The scheduler routes incoming HTTP requests across slots first-come-first-served;
clients can pin via the undocumented id_slot passthrough on
/v1/chat/completions. Capacity-frontier findings for Gemma 4 26B-A4B
are in docs/research/20260604_multi_agent_hermes_capacity/.
Slot KV cache can be persisted to disk via --slot-save-path <dir> and
the POST /slots/{id}?action=save|restore endpoints (gpumod-8viu); the
template engine renders this from the preset's unit_vars.extra_args.

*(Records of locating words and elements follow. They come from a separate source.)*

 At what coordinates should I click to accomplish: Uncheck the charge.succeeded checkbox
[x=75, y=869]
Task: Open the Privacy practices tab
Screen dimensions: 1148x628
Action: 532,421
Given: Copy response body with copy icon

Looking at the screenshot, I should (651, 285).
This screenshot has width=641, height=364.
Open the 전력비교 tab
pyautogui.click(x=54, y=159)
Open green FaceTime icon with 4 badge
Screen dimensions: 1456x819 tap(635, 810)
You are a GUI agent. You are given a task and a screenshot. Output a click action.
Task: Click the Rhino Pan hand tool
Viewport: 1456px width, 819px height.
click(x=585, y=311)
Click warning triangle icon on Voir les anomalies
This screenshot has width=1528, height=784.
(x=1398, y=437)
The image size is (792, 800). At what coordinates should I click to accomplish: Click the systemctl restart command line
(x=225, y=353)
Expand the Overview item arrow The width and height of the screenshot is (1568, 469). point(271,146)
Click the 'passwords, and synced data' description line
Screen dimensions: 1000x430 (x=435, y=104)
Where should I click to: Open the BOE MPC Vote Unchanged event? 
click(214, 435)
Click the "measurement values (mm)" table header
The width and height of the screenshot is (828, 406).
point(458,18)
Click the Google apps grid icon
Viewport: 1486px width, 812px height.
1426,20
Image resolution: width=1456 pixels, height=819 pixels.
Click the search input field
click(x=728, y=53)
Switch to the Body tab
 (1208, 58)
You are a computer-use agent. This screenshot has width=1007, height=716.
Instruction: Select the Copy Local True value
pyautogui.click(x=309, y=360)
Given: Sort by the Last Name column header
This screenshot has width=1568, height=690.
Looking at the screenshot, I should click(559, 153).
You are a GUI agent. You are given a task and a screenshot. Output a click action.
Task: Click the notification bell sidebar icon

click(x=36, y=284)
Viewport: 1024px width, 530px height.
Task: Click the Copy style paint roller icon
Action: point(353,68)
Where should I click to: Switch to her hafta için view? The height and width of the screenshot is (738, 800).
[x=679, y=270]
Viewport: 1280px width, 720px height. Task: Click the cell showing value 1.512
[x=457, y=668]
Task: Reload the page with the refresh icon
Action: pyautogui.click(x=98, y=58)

LlamaCppDriver — host-stability defaults: every llamacpp unit sets
GGML_CUDA_NO_PINNED=1 unconditionally in the template
(llamacpp.service.j2), bypassing cudaMallocHost to eliminate the
NVIDIA-driver page-fragmentation freeze class (gpumod-x7rv root cause,
gpumod-56md fix; ~0.3% TPS regression).
6. Runtime View¶
Mode Switch Sequence¶
The most important runtime scenario — switching from one GPU configuration to another.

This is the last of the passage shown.